● DOCUMENT
--- Begin ---
Recent papers on perception and neurodynamics

[DeLiang Wang]

The following papers, available at
http://www.cis.ohio-state.edu/~dwang/announce.html,
may be of interest to the list:

1. Liu X. and Wang D.L. (1999): "Perceptual organization based on temporal
dynamics." Proceedings of NIPS-99, in press.

A figure-ground segregation network is proposed based on a novel boundary pair
representation. Nodes in the network are boundary segments obtained through
local grouping. Each node is excitatorily coupled with the neighboring nodes
that belong to the same region, and inhibitorily coupled with the corresponding
paired node.  Gestalt grouping rules are incorporated by modulating
connections.  The status of a node represents its probability being figural and
is updated according to a differential equation.  The system solves the
figure-ground segregation problem through temporal evolution.  Different
perceptual phenomena, such as modal and amodal completion, virtual contours,
grouping and shape decomposition are then explained through local diffusion.
The system eliminates combinatorial optimization and accounts for many
psychophysical results with a fixed set of parameters.


2. Wang D.L. (2000): "On connectedness: a solution based on
oscillatory correlation." Neural Computation, vol. 12,
pp. 131-139.
--- End ---
● RECORDS SHOWN
--- Begin ---
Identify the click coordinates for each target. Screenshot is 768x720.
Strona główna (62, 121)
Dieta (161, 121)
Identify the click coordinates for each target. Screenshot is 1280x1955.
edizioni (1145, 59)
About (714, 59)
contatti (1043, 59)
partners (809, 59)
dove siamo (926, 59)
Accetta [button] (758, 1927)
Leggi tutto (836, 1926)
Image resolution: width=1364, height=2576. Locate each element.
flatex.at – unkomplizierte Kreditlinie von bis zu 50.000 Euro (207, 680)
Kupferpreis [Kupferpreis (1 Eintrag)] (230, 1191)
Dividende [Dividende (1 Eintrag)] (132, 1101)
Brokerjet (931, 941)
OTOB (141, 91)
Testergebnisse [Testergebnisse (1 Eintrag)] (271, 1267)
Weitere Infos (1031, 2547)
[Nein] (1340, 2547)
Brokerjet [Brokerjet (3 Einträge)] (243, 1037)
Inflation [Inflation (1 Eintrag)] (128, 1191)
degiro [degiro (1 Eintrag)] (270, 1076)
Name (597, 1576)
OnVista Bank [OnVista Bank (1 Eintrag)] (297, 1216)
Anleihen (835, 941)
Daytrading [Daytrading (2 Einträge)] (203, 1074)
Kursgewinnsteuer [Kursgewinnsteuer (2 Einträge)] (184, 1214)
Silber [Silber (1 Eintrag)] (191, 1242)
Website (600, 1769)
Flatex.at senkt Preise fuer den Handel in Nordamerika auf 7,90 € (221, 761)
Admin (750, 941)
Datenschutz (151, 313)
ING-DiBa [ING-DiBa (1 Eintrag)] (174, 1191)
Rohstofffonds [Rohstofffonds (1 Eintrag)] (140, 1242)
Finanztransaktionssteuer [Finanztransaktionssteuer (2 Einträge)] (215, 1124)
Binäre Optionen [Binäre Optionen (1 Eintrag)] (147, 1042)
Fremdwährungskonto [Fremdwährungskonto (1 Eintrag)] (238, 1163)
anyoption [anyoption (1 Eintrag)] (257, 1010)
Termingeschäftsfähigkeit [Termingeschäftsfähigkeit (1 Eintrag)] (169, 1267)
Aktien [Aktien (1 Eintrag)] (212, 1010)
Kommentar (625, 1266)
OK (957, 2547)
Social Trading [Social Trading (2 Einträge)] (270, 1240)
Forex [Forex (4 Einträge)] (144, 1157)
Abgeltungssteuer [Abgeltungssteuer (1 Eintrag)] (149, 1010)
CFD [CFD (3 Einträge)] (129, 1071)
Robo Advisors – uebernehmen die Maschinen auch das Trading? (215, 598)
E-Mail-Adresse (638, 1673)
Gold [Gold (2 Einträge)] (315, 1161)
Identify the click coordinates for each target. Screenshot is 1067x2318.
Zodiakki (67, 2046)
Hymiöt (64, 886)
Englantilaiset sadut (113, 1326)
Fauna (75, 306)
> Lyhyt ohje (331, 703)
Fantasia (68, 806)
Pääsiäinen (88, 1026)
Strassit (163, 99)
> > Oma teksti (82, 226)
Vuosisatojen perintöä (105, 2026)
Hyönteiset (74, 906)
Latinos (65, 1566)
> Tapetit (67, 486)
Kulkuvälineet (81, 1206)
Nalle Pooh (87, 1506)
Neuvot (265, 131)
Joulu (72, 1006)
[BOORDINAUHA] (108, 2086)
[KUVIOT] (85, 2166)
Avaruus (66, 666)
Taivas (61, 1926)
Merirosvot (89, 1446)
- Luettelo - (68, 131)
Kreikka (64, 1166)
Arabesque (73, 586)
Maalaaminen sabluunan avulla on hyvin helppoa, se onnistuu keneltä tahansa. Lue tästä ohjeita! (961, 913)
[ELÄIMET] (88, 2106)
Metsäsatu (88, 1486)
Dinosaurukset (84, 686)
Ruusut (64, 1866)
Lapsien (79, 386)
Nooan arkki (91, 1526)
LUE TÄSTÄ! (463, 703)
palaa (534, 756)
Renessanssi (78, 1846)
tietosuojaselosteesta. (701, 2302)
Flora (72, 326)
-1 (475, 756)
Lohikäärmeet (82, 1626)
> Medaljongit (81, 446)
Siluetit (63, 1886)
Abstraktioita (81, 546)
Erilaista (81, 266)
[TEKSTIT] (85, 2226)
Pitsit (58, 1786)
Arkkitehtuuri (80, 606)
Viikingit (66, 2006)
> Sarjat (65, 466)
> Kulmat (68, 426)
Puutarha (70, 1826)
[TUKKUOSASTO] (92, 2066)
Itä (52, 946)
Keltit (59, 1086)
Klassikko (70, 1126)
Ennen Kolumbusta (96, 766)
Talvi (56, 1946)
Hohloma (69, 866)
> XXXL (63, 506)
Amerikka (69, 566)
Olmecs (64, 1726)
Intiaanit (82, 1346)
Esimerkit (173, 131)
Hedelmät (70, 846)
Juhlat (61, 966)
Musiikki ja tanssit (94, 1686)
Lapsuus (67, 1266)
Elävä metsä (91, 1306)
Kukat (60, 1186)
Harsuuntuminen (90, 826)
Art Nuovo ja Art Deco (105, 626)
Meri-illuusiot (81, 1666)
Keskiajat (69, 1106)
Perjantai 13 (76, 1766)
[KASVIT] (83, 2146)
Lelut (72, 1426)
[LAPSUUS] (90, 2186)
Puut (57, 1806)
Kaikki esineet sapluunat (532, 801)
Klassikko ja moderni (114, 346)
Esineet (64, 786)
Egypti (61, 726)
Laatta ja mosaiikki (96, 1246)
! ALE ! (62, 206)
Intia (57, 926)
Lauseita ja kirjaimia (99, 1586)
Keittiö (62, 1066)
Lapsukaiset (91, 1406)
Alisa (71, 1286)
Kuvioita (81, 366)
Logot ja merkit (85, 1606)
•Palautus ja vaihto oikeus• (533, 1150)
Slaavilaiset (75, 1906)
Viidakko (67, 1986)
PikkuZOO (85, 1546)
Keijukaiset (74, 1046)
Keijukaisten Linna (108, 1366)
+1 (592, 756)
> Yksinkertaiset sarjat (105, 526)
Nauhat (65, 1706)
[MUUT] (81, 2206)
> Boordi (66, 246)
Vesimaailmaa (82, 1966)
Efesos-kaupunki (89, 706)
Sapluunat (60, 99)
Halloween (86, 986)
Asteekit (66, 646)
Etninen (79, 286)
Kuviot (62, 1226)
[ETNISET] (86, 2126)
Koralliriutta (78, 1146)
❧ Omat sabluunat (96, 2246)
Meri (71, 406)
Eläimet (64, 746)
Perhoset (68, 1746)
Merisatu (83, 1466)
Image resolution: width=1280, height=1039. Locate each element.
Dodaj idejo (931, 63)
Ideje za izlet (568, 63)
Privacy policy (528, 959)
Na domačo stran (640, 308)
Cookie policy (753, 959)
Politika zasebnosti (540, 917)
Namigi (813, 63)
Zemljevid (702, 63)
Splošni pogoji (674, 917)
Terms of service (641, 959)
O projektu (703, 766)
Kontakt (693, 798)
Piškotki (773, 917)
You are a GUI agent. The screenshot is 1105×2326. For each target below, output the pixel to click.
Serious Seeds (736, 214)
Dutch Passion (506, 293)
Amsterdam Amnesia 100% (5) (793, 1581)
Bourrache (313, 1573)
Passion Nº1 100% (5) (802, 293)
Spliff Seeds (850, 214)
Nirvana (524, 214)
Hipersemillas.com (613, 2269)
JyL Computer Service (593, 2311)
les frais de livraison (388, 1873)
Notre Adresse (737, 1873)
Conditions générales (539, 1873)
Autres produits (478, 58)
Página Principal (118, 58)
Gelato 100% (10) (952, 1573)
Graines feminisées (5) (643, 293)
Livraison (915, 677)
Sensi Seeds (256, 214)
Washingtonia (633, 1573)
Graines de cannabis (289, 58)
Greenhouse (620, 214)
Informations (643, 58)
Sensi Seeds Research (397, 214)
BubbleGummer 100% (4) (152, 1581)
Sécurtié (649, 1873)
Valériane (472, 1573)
--- End ---
● EXERCISES TO COMPLETE
1) List the perceptual phenomena that the announcement of perception and neurodynamics papers says the first paper's system explains through local diffusion.
2) Begin at the first line of the records and stop after the line that contains "Kupferpreis [Kupferpreis (1". Give only those lines again, swapping "Identify" for "Find" and leaving everything else unchanged.
The text and the records have nothing to do with each other.

● THE ANSWERS
1)
- modal and amodal completion
- virtual contours
- grouping
- shape decomposition

2)
Find the click coordinates for each target. Screenshot is 768x720.
Strona główna (62, 121)
Dieta (161, 121)
Find the click coordinates for each target. Screenshot is 1280x1955.
edizioni (1145, 59)
About (714, 59)
contatti (1043, 59)
partners (809, 59)
dove siamo (926, 59)
Accetta [button] (758, 1927)
Leggi tutto (836, 1926)
Image resolution: width=1364, height=2576. Locate each element.
flatex.at – unkomplizierte Kreditlinie von bis zu 50.000 Euro (207, 680)
Kupferpreis [Kupferpreis (1 Eintrag)] (230, 1191)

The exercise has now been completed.